_What to do_: Restate all of the material, keeping every line identical to the original.

_Supplied data_:

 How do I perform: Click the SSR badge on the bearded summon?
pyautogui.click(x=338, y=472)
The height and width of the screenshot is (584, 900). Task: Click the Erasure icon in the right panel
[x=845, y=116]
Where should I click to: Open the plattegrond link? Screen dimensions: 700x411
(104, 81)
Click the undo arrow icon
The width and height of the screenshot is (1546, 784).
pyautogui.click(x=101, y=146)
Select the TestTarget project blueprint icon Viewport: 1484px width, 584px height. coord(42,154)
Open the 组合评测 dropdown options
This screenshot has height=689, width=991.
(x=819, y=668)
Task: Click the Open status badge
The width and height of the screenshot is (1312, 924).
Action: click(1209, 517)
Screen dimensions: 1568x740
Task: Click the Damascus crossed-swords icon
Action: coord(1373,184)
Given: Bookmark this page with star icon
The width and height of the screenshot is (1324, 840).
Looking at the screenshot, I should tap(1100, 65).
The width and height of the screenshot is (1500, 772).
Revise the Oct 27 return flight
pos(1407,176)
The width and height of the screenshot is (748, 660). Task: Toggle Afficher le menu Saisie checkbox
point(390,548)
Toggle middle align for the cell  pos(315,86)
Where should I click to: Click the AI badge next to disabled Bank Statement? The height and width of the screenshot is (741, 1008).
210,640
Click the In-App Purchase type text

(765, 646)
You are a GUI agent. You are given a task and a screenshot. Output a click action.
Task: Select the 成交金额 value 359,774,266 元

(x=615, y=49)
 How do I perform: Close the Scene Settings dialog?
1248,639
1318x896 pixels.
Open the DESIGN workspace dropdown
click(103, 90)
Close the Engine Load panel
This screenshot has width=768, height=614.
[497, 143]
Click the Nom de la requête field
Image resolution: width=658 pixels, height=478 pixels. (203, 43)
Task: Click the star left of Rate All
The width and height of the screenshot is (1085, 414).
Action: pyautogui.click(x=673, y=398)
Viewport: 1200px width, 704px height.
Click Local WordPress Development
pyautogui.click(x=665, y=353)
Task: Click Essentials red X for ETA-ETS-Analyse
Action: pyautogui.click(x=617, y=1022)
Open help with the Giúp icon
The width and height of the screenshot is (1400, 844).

_Solved exercise_:
 How do I perform: Click the SSR badge on the bearded summon?
pyautogui.click(x=338, y=472)
The height and width of the screenshot is (584, 900). Task: Click the Erasure icon in the right panel
[x=845, y=116]
Where should I click to: Open the plattegrond link? Screen dimensions: 700x411
(104, 81)
Click the undo arrow icon
The width and height of the screenshot is (1546, 784).
pyautogui.click(x=101, y=146)
Select the TestTarget project blueprint icon Viewport: 1484px width, 584px height. coord(42,154)
Open the 组合评测 dropdown options
This screenshot has height=689, width=991.
(x=819, y=668)
Task: Click the Open status badge
The width and height of the screenshot is (1312, 924).
Action: click(1209, 517)
Screen dimensions: 1568x740
Task: Click the Damascus crossed-swords icon
Action: coord(1373,184)
Given: Bookmark this page with star icon
The width and height of the screenshot is (1324, 840).
Looking at the screenshot, I should tap(1100, 65).
The width and height of the screenshot is (1500, 772).
Revise the Oct 27 return flight
pos(1407,176)
The width and height of the screenshot is (748, 660). Task: Toggle Afficher le menu Saisie checkbox
point(390,548)
Toggle middle align for the cell  pos(315,86)
Where should I click to: Click the AI badge next to disabled Bank Statement? The height and width of the screenshot is (741, 1008).
210,640
Click the In-App Purchase type text

(765, 646)
You are a GUI agent. You are given a task and a screenshot. Output a click action.
Task: Select the 成交金额 value 359,774,266 元

(x=615, y=49)
 How do I perform: Close the Scene Settings dialog?
1248,639
1318x896 pixels.
Open the DESIGN workspace dropdown
click(103, 90)
Close the Engine Load panel
This screenshot has width=768, height=614.
[497, 143]
Click the Nom de la requête field
Image resolution: width=658 pixels, height=478 pixels. (203, 43)
Task: Click the star left of Rate All
The width and height of the screenshot is (1085, 414).
Action: pyautogui.click(x=673, y=398)
Viewport: 1200px width, 704px height.
Click Local WordPress Development
pyautogui.click(x=665, y=353)
Task: Click Essentials red X for ETA-ETS-Analyse
Action: pyautogui.click(x=617, y=1022)
Open help with the Giúp icon
The width and height of the screenshot is (1400, 844).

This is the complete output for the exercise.